Exercise objective - Write out exactly the lines of the entries below from the one holding "Image resolution: width=1698, height=2184." to the one holding "Continue reading", inclusive, and leave out all other lines.

Input records -
_ _ _

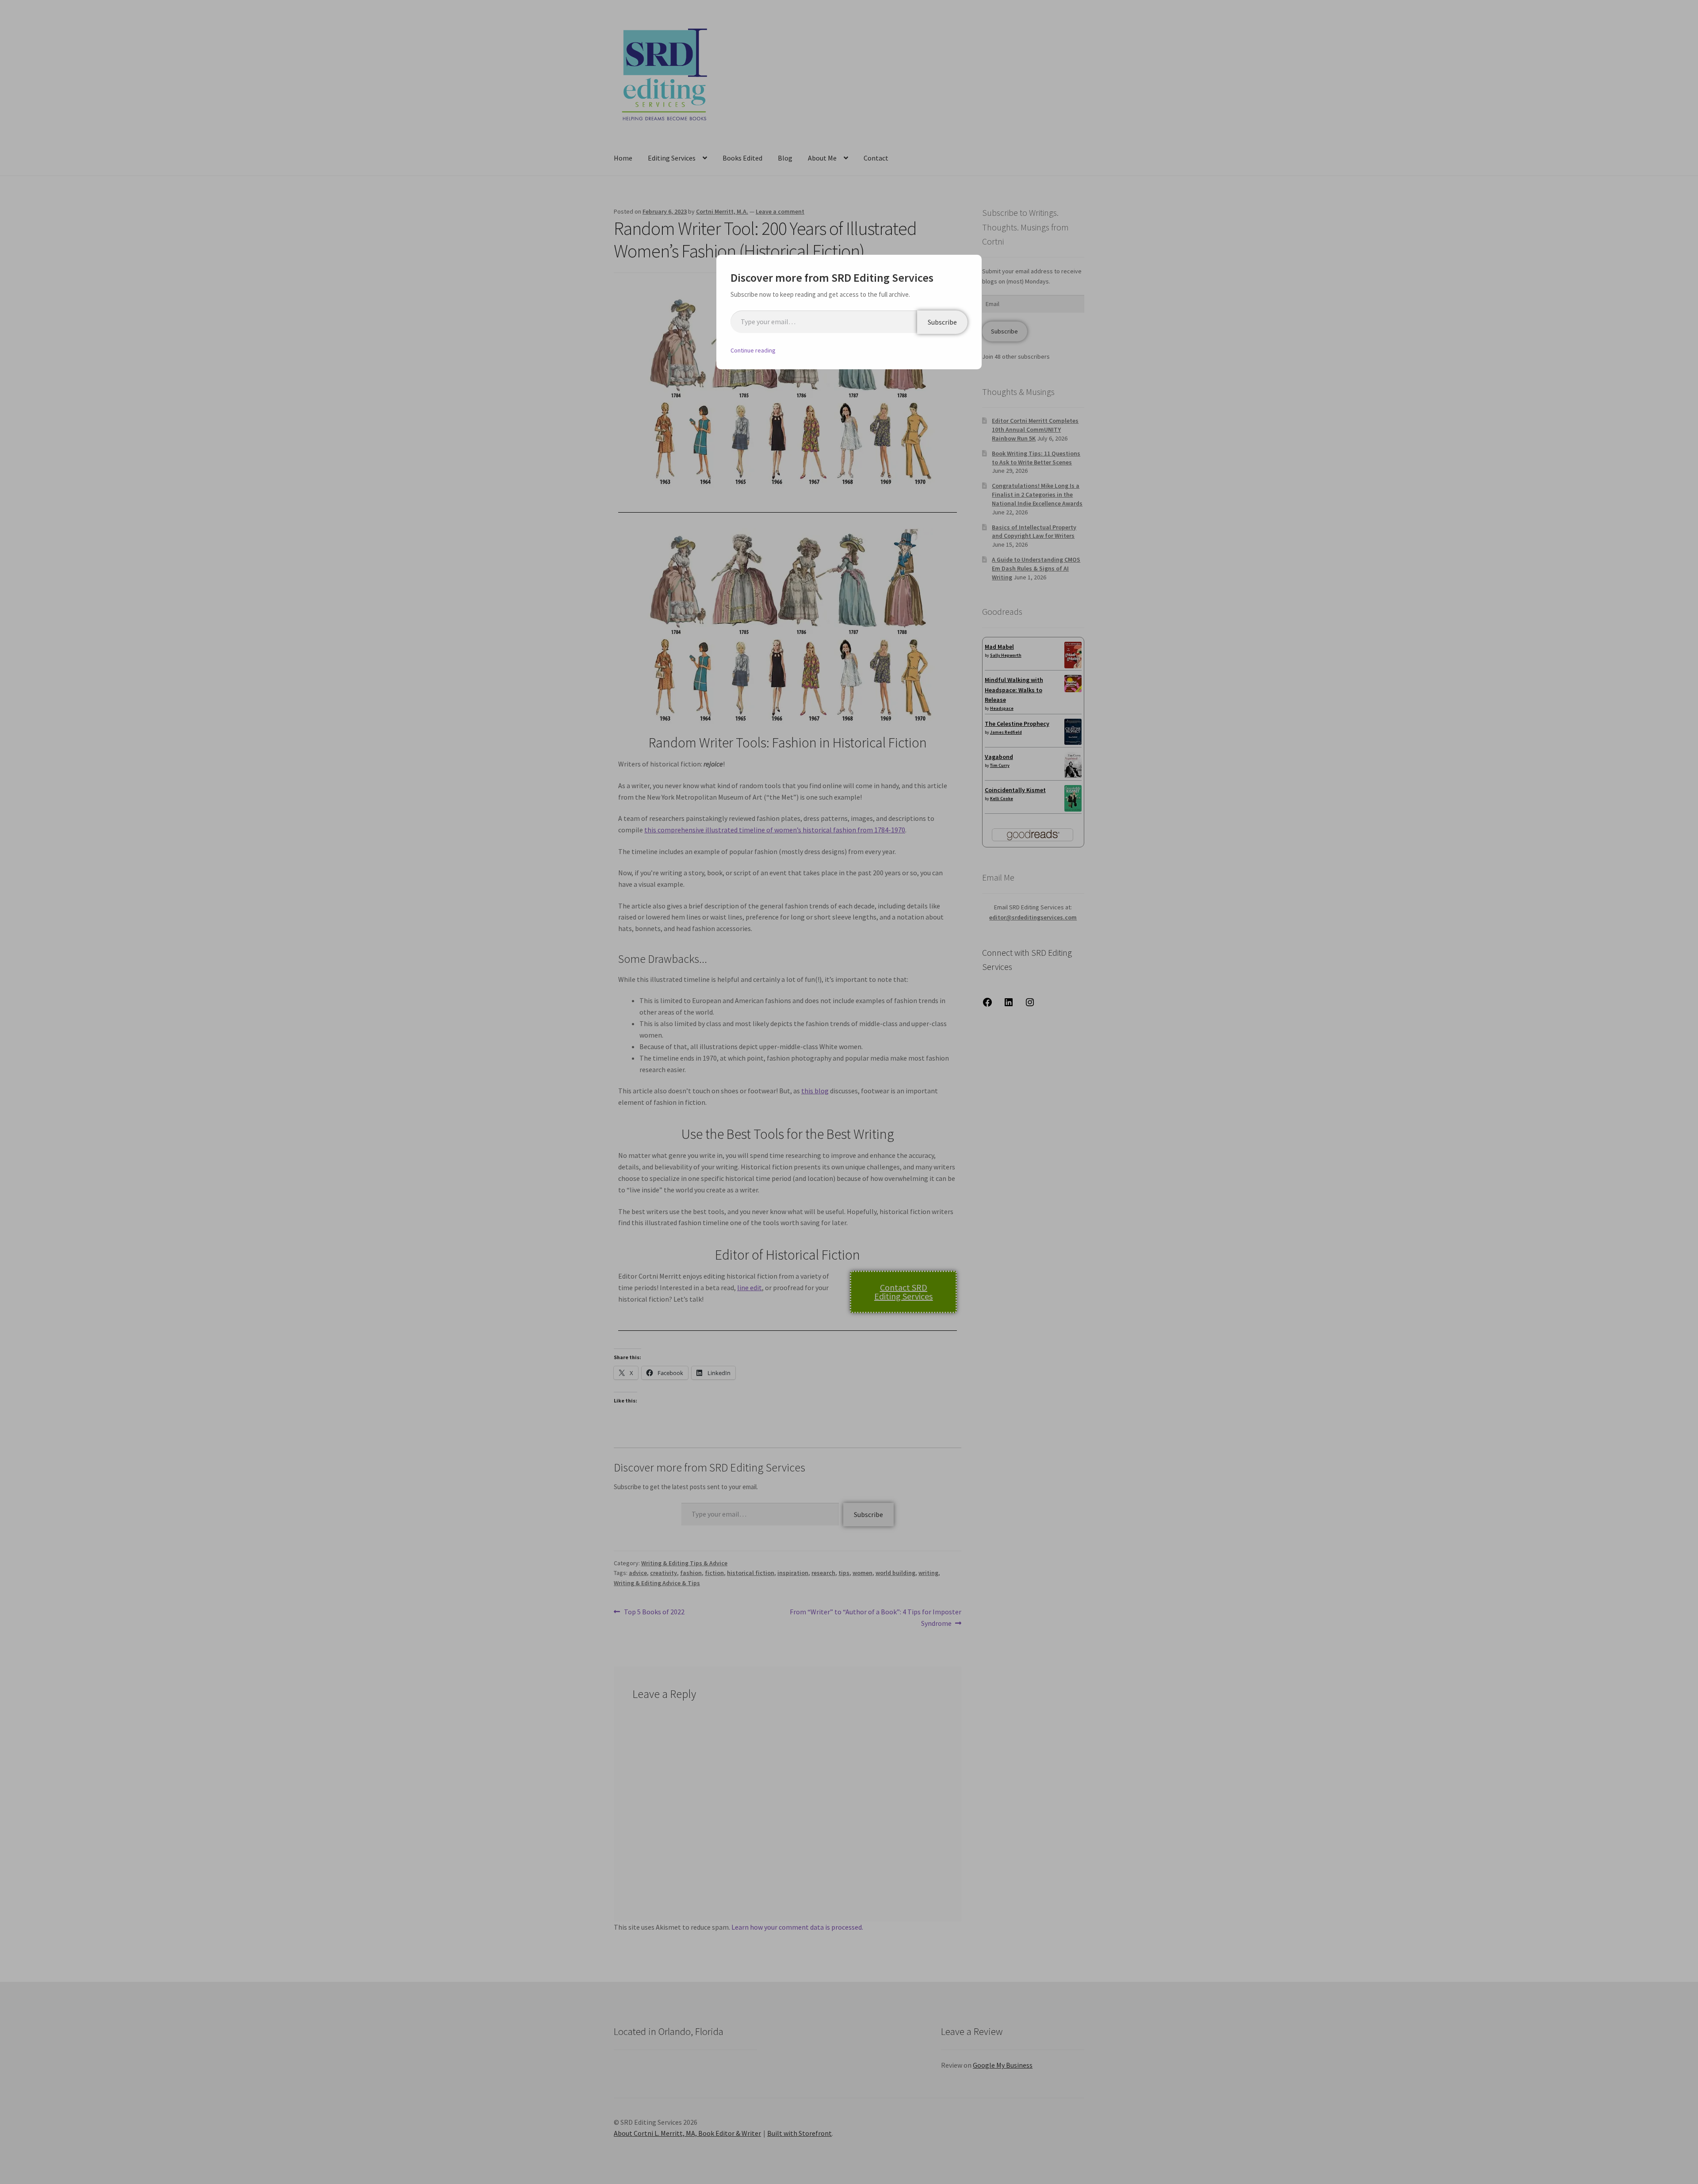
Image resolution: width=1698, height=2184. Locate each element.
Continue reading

_ _ _

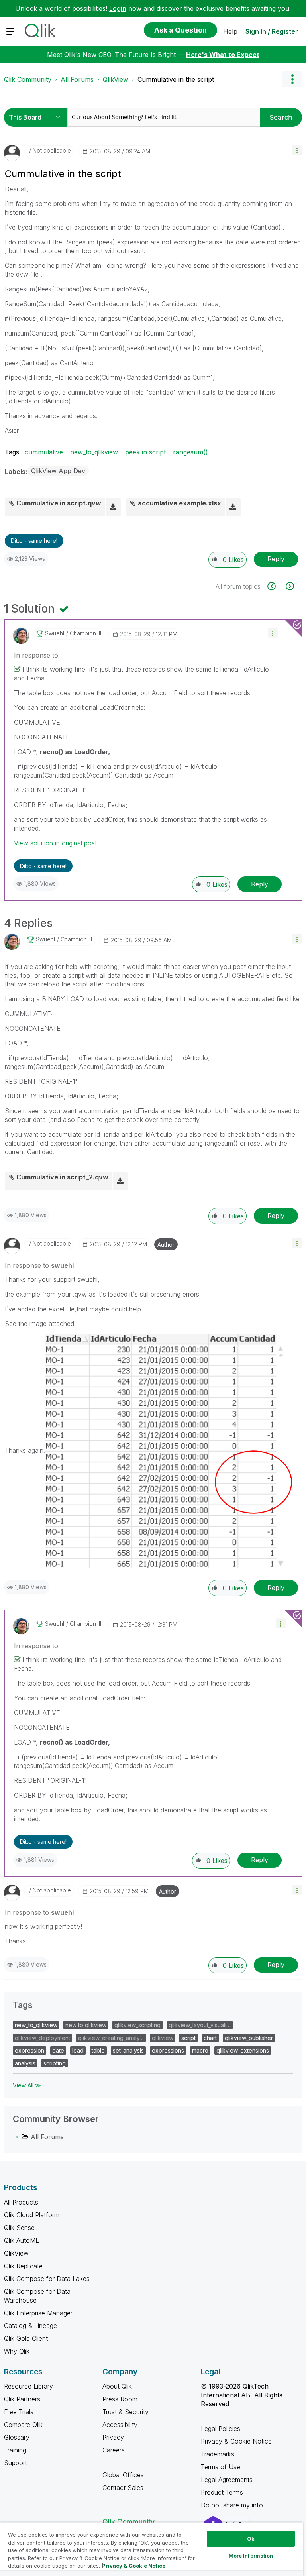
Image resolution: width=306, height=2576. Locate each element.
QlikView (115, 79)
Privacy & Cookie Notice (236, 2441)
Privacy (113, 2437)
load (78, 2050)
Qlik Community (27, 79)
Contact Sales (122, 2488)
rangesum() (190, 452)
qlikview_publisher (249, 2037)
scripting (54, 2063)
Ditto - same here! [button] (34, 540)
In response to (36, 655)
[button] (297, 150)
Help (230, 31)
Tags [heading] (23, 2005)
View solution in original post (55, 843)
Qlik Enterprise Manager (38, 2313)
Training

_ _ _

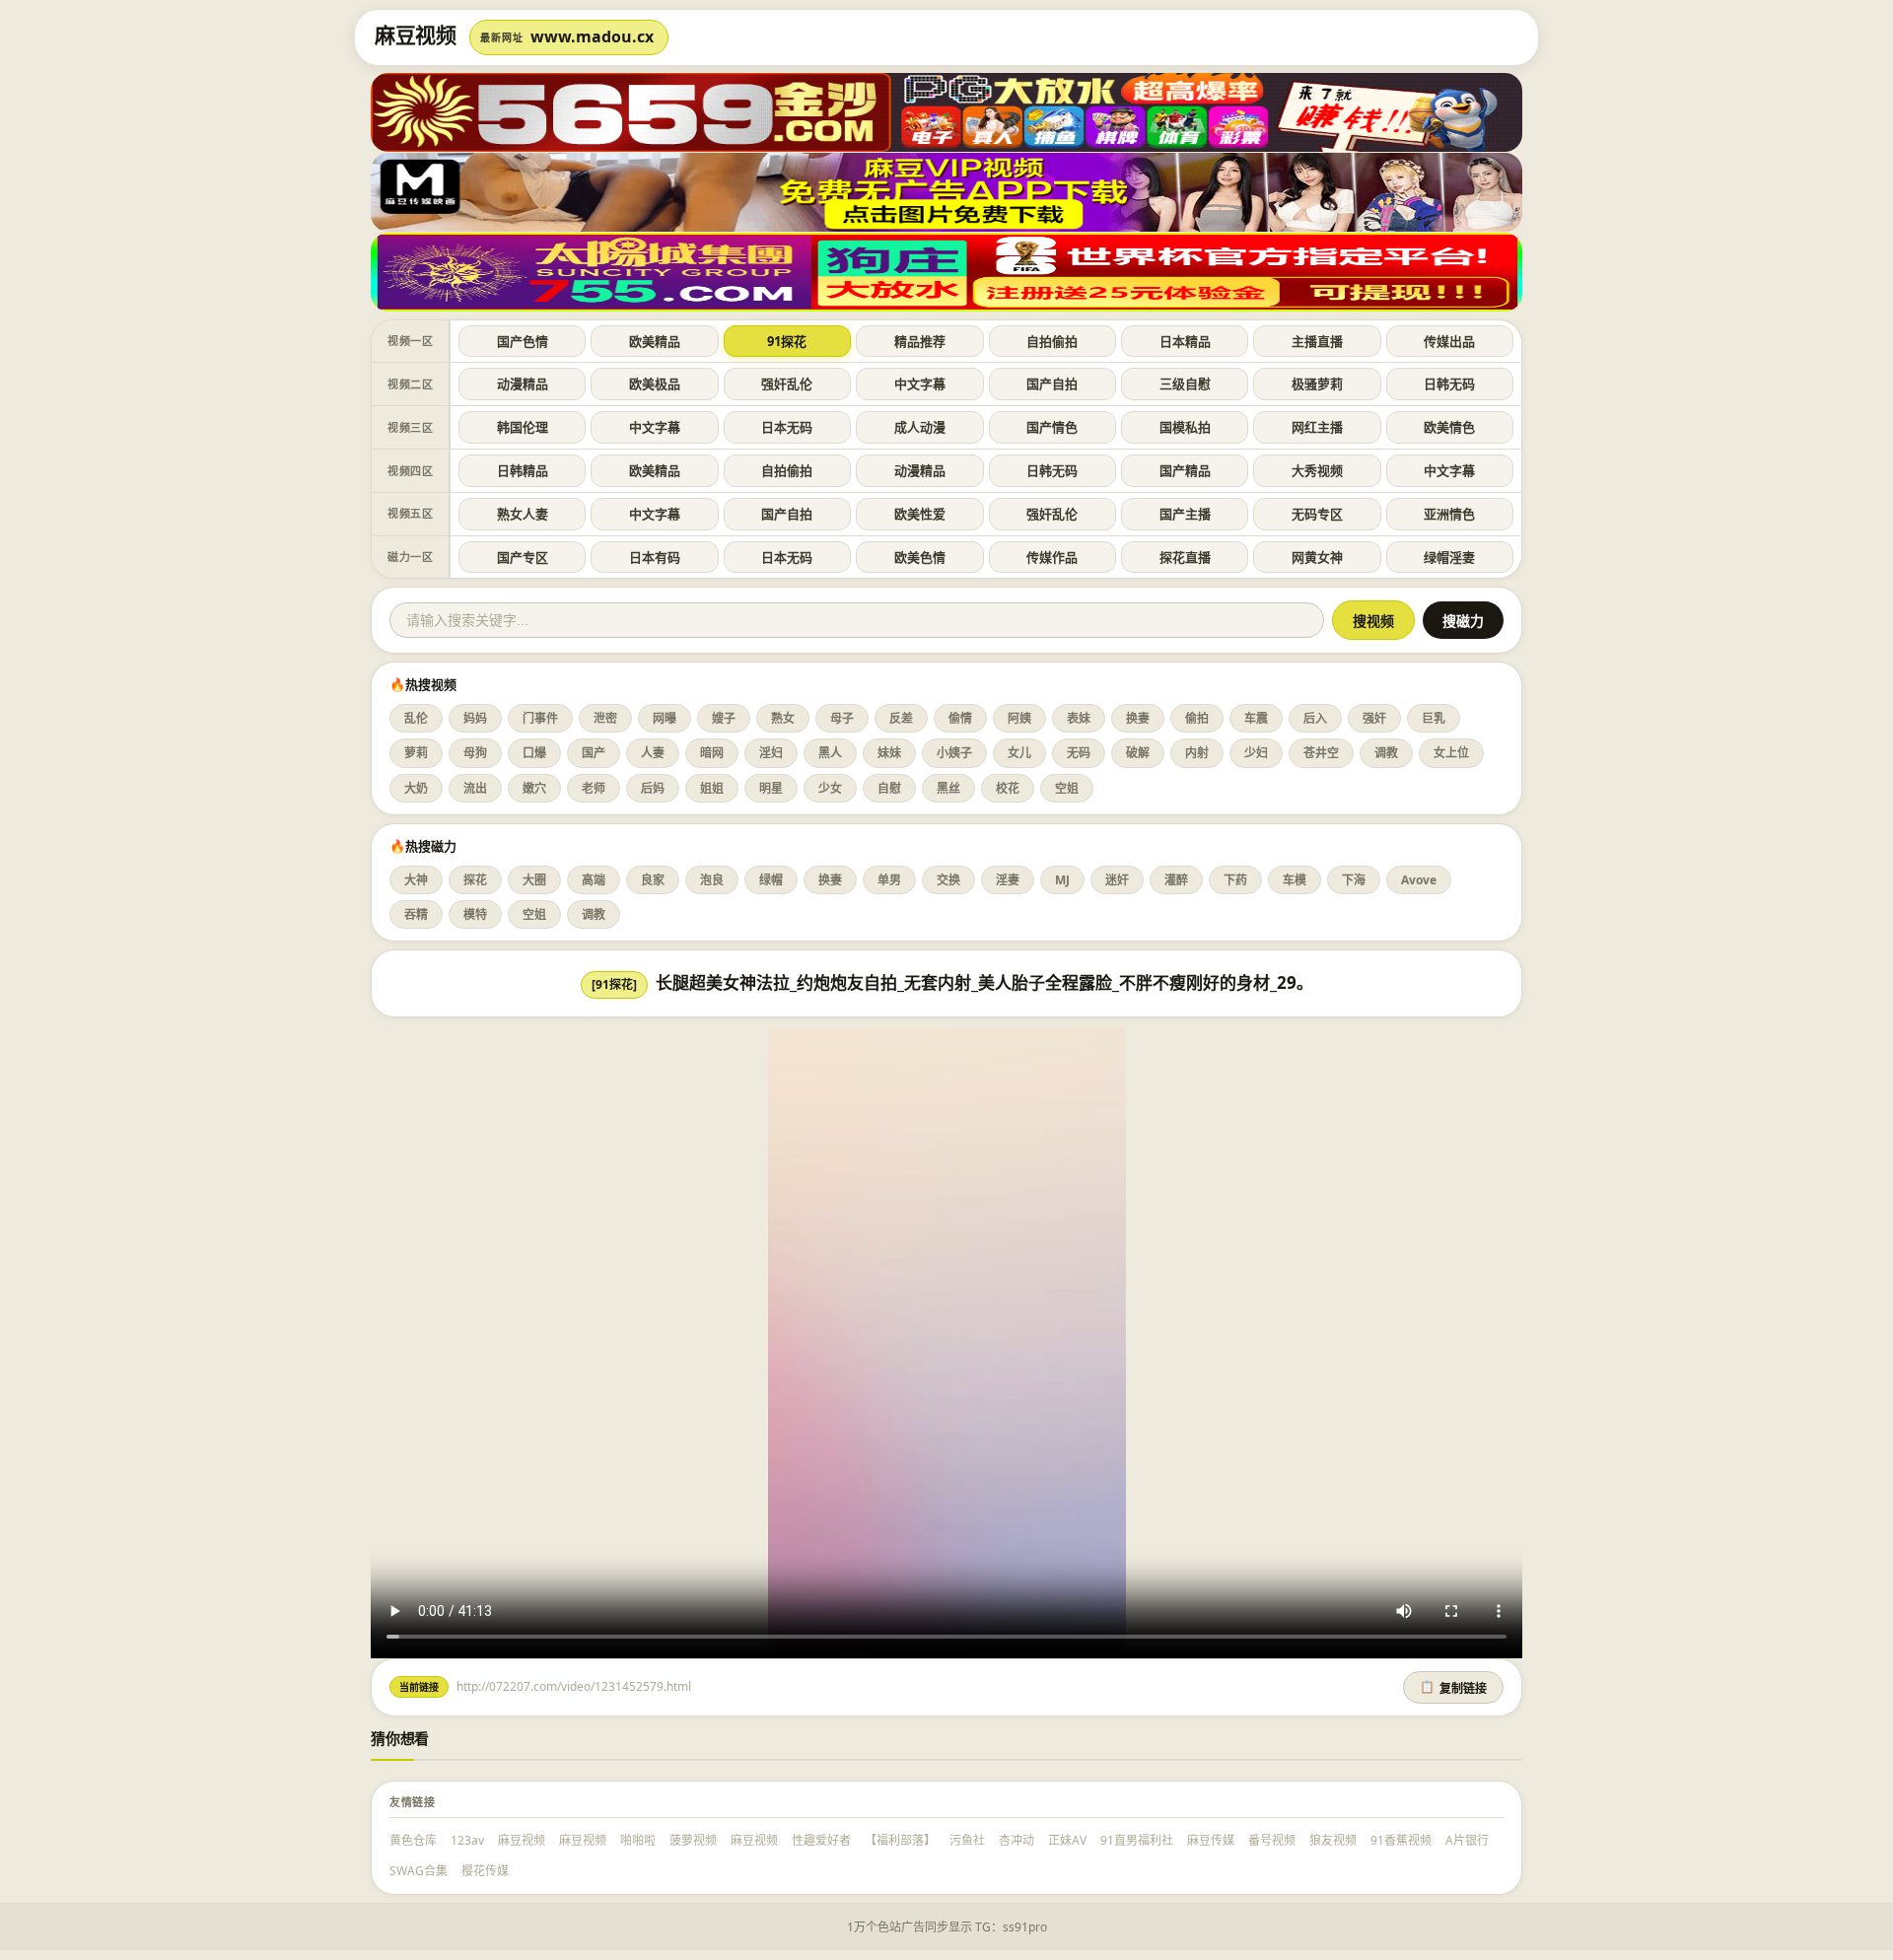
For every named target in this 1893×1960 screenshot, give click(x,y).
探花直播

_ _ _

Final answer -
Image resolution: width=1698, height=2184. Locate each element.
Continue reading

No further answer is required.